**Tarefas**
a: Resuma em duas frases o texto sobre o projeto Brasil Memória em Rede II.
b: Dê continuidade ao texto sobre o projeto Brasil Memória em Rede II a partir do ponto em que ele termina.

**Texto**

Como Pontão de Cultura selecionado pelo Ministério da Cultura, o Museu da Pessoa tem realizado o projeto Brasil Memória em Rede II com o propósito de articular uma rede de organizações culturais por meio de um mapeamento cultural. Ao longo dos últimos meses, realizamos diversas ações para fomentar o patrimônio cultural e promover a memória brasileira, conectando iniciativas e territórios distintos em todo o país.
Atualmente, por meio da iniciativa “Agentes Cultura Viva”, contamos com a participação de quatro jovens de cada região brasileira, que colaboram com o mapeamento cultural de instituições locais. Entre eles, destaca-se Laura Loisy, de Belém (PA), formada em Ciências Sociais, pesquisadora de artistas negras da Amazônia e empreendedora dolauea. Em seu relato para o Museu da Pessoa, Laura compartilhou sua experiência ao participar do projeto. Leia abaixo!
📌 Conheça mais sobre os Agentes Cultura Viva
Um Pontão de Cultura é feito de gente
Nós, Agentes Culturais do Museu da Pessoa, iniciamos o projeto Brasil Memória em Rede II em outubro de 2024. Primeiro, participamos de um ciclo de formações remotas, onde aprendemos a metodologia da Tecnologia Social da Memória e aprendemos a guiar uma Roda de Histórias.
Também realizamos Rodas entre nós, um grupo de 20 jovens de diferentes regiões do Brasil, com idades entre 18 e 24 anos. Essa vivência nos aproximou, apesar da distância física, e nos ajudou a entender os contextos culturais de cada participante. Vivenciamos a escuta e o acolhimento sincero para que, depois, pudéssemos mediar Rodas de Histórias de forma independente com organizações convidadas.

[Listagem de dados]
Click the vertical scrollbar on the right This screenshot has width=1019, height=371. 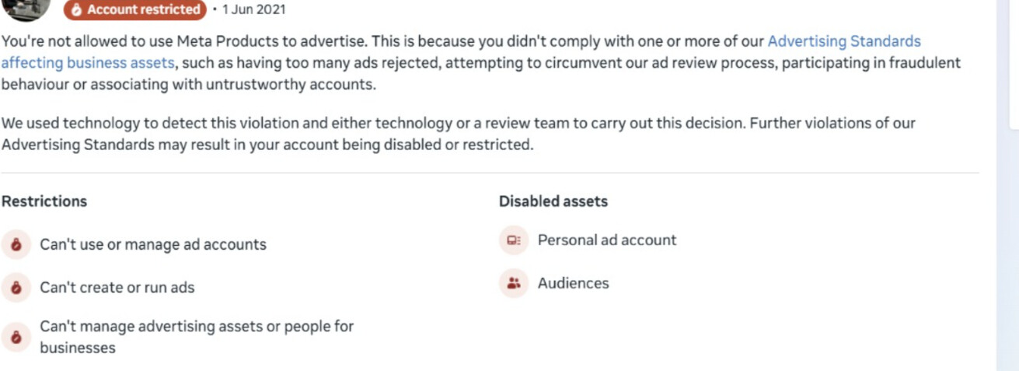(1007, 185)
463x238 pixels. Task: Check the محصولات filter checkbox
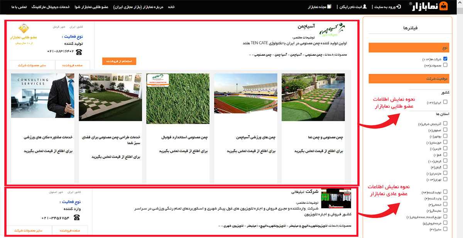click(x=445, y=65)
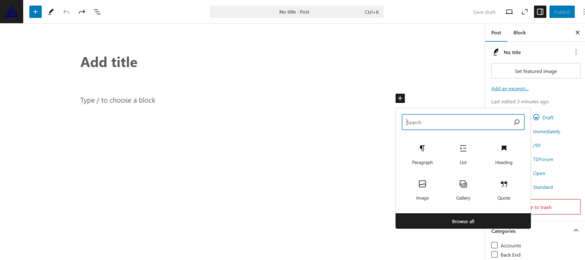The height and width of the screenshot is (260, 585).
Task: Switch to the Post tab
Action: coord(496,33)
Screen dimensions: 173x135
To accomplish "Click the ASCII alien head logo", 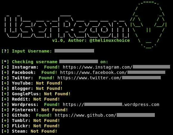I will (148, 26).
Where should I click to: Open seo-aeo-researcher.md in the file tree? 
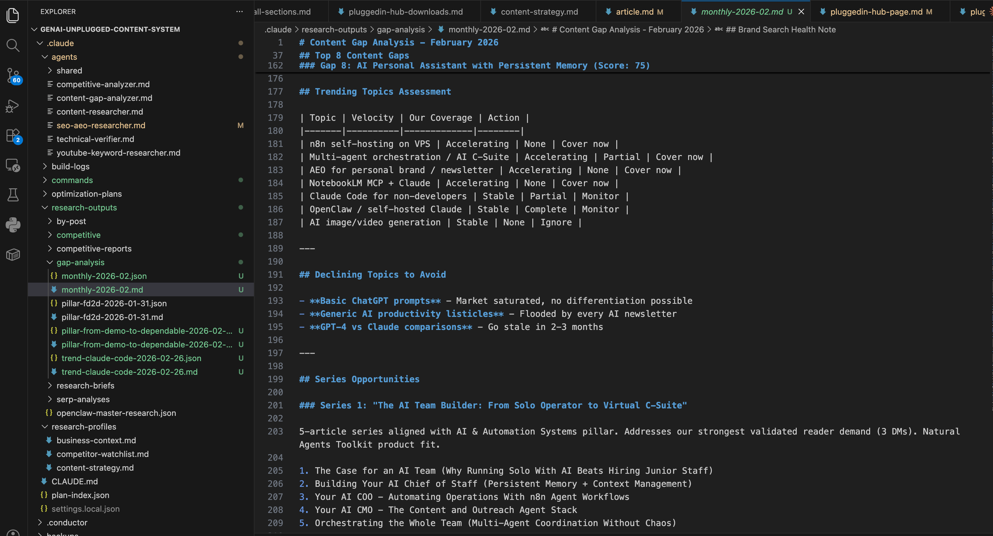(x=101, y=125)
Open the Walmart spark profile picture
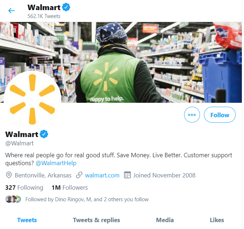 pos(32,99)
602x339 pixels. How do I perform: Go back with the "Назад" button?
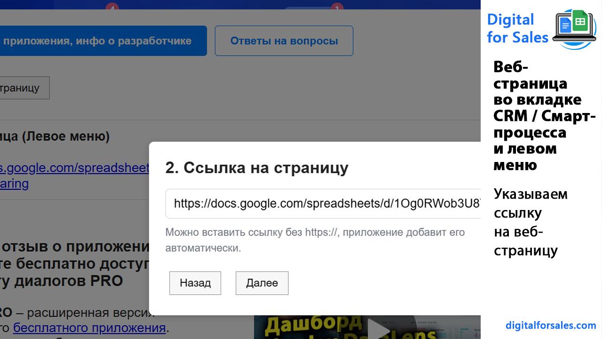click(195, 283)
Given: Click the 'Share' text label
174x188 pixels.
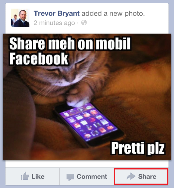Looking at the screenshot, I should click(147, 177).
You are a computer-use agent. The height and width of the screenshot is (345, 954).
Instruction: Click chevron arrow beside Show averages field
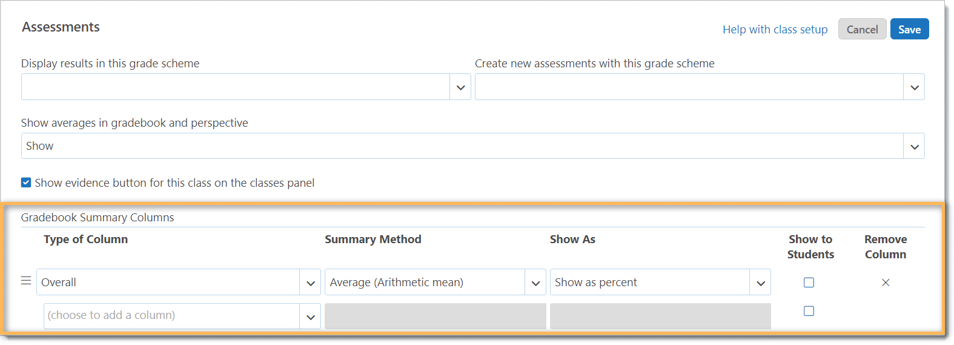point(914,147)
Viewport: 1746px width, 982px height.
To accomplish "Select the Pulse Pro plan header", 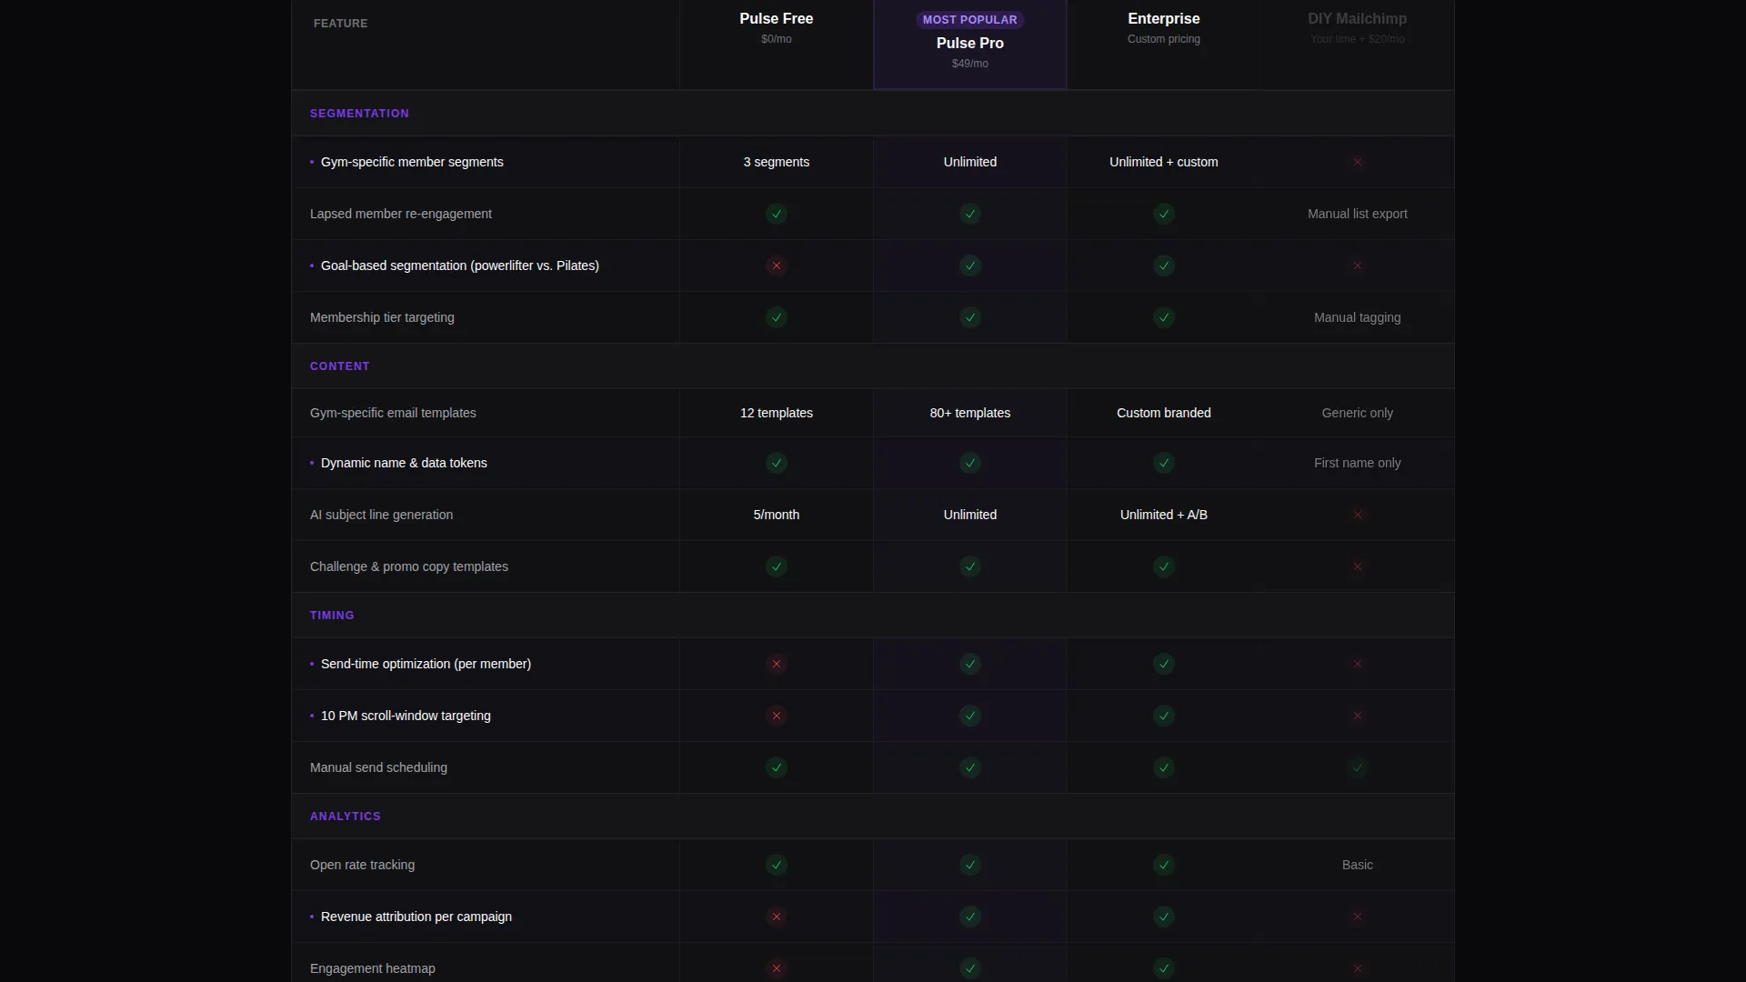I will click(x=969, y=44).
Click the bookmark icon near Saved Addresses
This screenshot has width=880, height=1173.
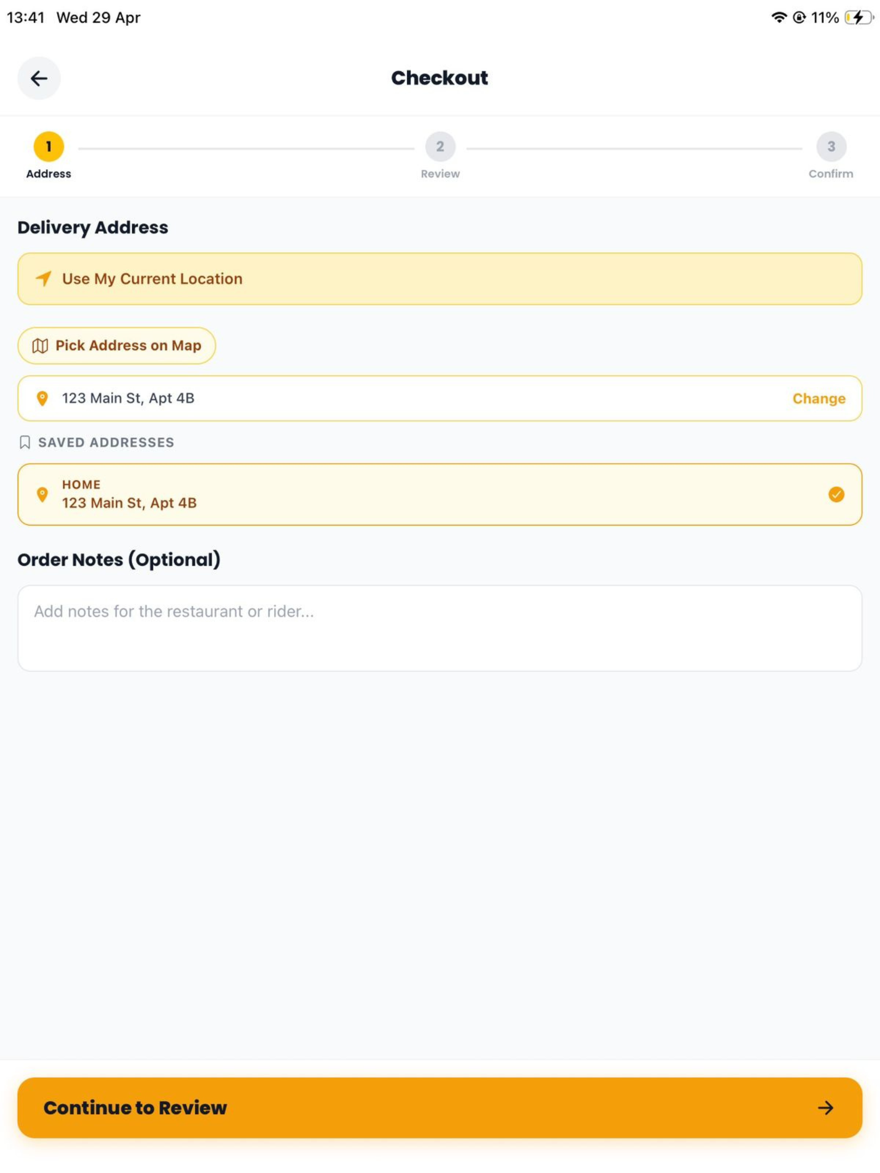(x=25, y=442)
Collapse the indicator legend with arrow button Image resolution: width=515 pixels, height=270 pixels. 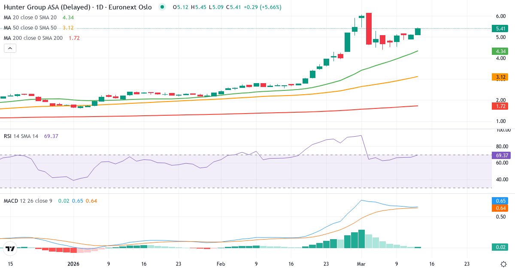pyautogui.click(x=10, y=48)
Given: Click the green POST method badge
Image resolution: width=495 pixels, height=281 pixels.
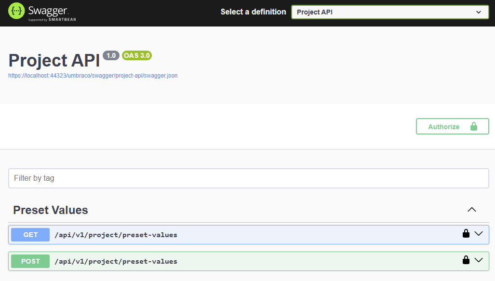Looking at the screenshot, I should pyautogui.click(x=30, y=261).
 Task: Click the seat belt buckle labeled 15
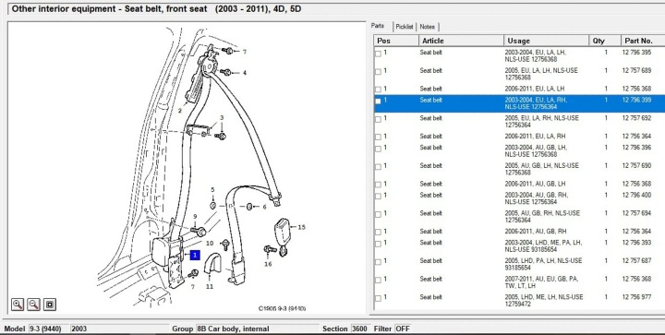point(282,233)
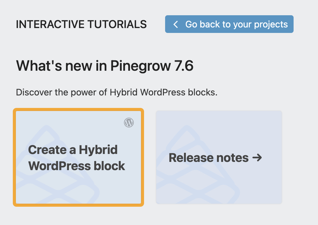Viewport: 318px width, 225px height.
Task: Select the word 'Hybrid' in card title
Action: [x=98, y=150]
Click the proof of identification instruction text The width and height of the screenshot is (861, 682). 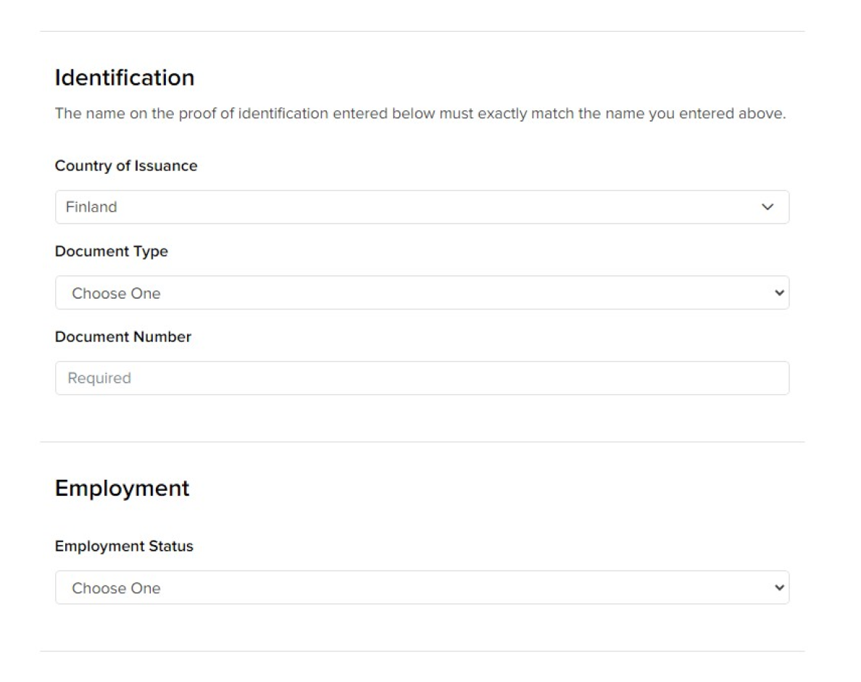[420, 113]
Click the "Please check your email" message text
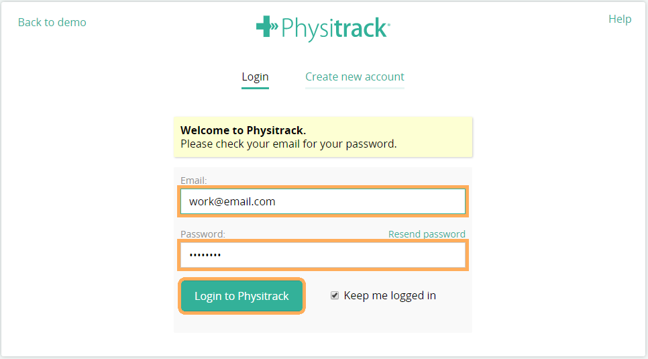Image resolution: width=648 pixels, height=359 pixels. (288, 144)
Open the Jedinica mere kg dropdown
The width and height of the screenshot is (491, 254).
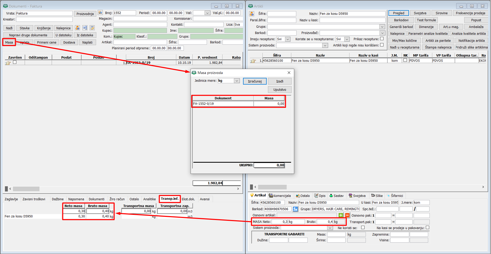coord(237,81)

**Respostas**
a: Como Pontão de Cultura selecionado pelo Ministério da Cultura, o Museu da Pessoa realiza o projeto Brasil Memória em Rede II para articular uma rede de organizações culturais por meio de um mapeamento cultural, do qual participam jovens da iniciativa “Agentes Cultura Viva”, entre eles Laura Loisy, de Belém (PA). Em seu relato, ela conta que os agentes começaram o projeto em outubro de 2024 com formações remotas sobre a metodologia da Tecnologia Social da Memória e com Rodas de Histórias entre 20 jovens de diferentes regiões, o que os aproximou e os preparou para mediar Rodas de Histórias com organizações convidadas.

b:
Sabenças Cíclicas em Roda de Histórias
Ao mediar uma Roda de Histórias com Shayra da Cruz, realizamos um mapeamento cultural para convidar pessoas de organizações e coletivos do nosso território. Esse encontro enriqueceu ainda mais a experiência. Desde o início, todas as pessoas presentes ouviram atentamente e compartilharam experiências inéditas para aquele espaço.
Tivemos participantes de diferentes estados, como Amazonas, São Paulo, Pará e Porto Alegre. Entre as muitas histórias marcantes, a de Roberta Sodré, militante do Centro de Estudos e Defesa do Negro do Pará, destacou-se por sua inspiração na criação da instalação Cíclica Sabença.
Essa obra homenageia e celebra a vida de sua avó, Raimunda Sodré, nascida em 26 de dezembro de 1923 e devota de São Benedito. Ela transmitiu ensinamentos sobre ancestralidade e fé. Roberta enfatiza que vê como dever honrar sua ancestralidade, pois ela é cíclica e presente em sua vida.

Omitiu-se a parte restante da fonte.